In spring 2012, there appeared on the CTRF website a black Cairn terrier called Maisie from Co Durham who was up for adoption and I was very fortunate in acquiring her. She joined the family on May 27th 2012 and settled in very easily. Sadly, Maise was diabetic and required insulin injections twice per day, though this did not compromise her lifestyle. Like Kerry, she was active, loved her walks and played with her toys. She was excited by her squeaky toys and no one else would be allowed to play with them! Maisie was an outdoors dog and thoroughly enjoyed sleeping outside on the lawn. When it got too hot, she slept under the hydrangeas. Often she had to be carried back inside when it became too wet or cold.
Once Maisie realised that Kerry was top dog and wasn’t about to surrender that rank, she settled down to a quiet life, preferring her own company. Maisie was not often a sociable dog and did not welcome too much attention. Seeing two black Cairn terriers together, many people frequently made positive comments about them, believing them to be related.
Attached are two photographs, which show both dogs. In both images, Maisie is on the left whilst Kerry is to the right.

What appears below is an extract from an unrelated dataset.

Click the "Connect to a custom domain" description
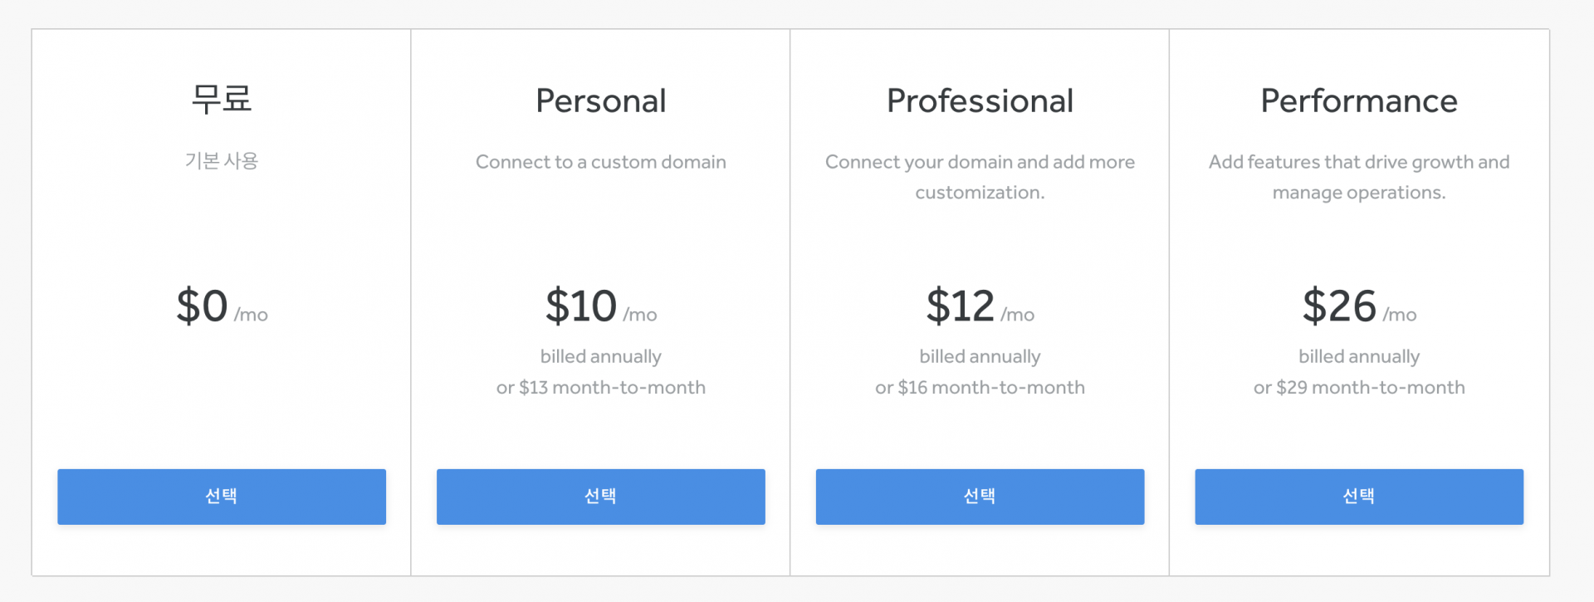This screenshot has width=1594, height=602. coord(600,162)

Unlike Kerry, Maisie hated water. She would avoid every puddle and refuse to paddle in the sea or streams; preferring to watch Kerry actively swimming with only her face above the water.
A photograph of Maisie taken on July 23rd 2016 is attached.

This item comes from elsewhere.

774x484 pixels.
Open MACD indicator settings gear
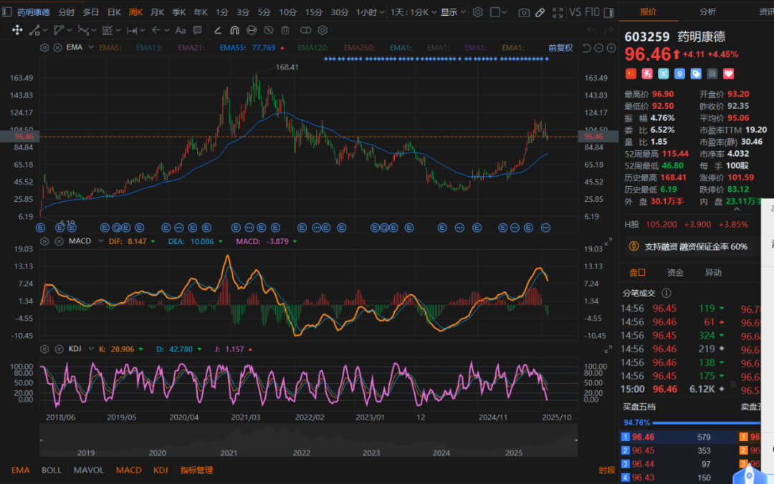[x=44, y=241]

Fortunately, we live on the coast and within 2 miles of the countryside, so there were many different and safe walks to take the dogs without them being on leads. When out walking, Maisie had little interest in other dogs, preferring to give her attention to their owners who might just offer a treat, and many did. Despite being diabetic, she was a happy and contented dog, enjoying her walks and always dictating the route Kerry and I had to follow.
Not long after I adopted her, she was found to have cataracts in both eyes – a common occurrence in diabetics – and an expensive operation to remove them was undertaken in June 2012. She recovered well, but in later years further eye problems resulted in Maisie loosing most of her sight.

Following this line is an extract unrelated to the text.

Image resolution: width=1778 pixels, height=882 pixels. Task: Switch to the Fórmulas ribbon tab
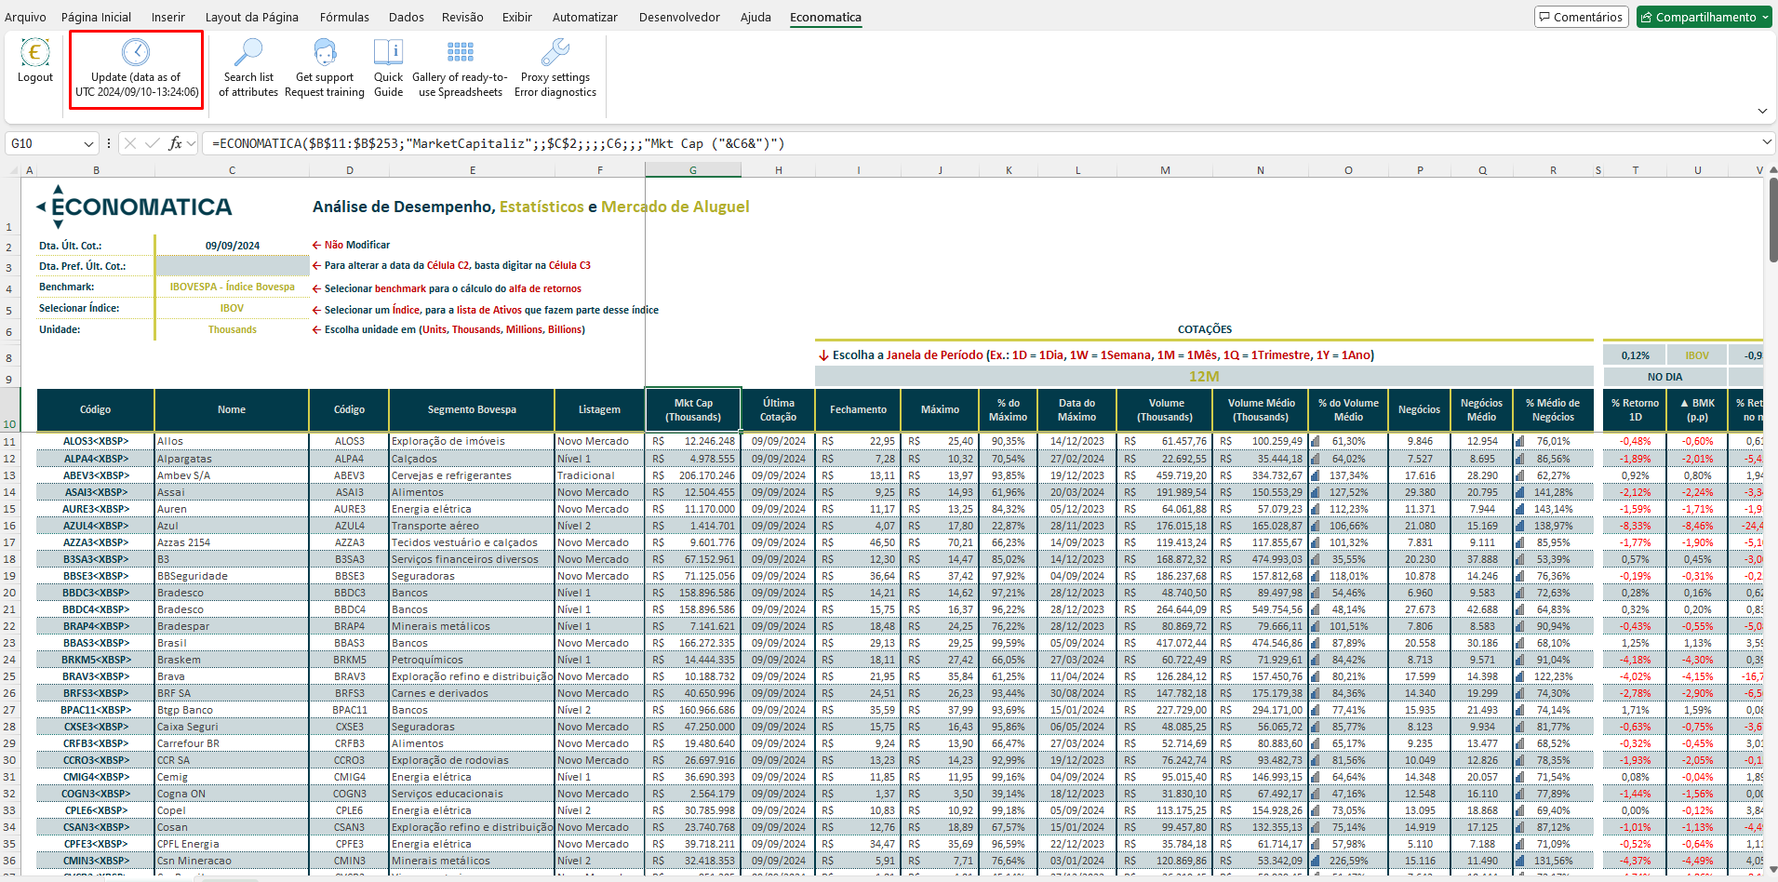click(x=344, y=17)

During the late summer of 2014, Kerry began to exhibit problems with her health. Whilst an X ray showed no concerns, a MRI scan indicated a tumour growing behind her right eye. Tragically, there was no possibility of any effective treatment other than pain relief. A desperately sad two months followed whilst we tried to keep as normal a routine as possible, but in January 2015 the vet indicated, and I agreed, that it was time to say goodbye. My beloved Kerry is buried in the garden where she will forever be close to me.
Maisie returned to her normal self in a few days and the following weeks and months passed by gently. She seemed quite content to be the only dog, but in July 2016, through the endeavours of Mr John Francis, a CTRF trustee, we were joined by Scruff, a 12 year old male Cairn terrier from Yorkshire. A photograph of Scruff is shown on the CTRF homepage.
Life continued quite smoothly until October 2017 when Maisie paid a visit to the vet to discover the cause of her excessive drinking. Kidney failure was diagnosed and medication prescribed to ease the problem. I was looking forward to celebrating Maisie’s 14th birthday in June; however, she shocked everyone by unexpectedly suffering a seizure on January 18th this year, followed by two more in February. Despite medication, it soon became apparent that she was in a profoundly distressed state and would not recover. My dear Maise made her final visit to the vet on February 8th 2018 and she is also buried in the garden close to her pal Kerry and close to me.
To have held my two lovely Cairn terriers as they gently pass into the next life is deeply saddening. They have been part of my life for years, I have loved them, they will never be forgotten and I miss my dear pals terribly.”
Thank you David for giving Kerry and Maisie such a fabulous life and we send our condolences to you.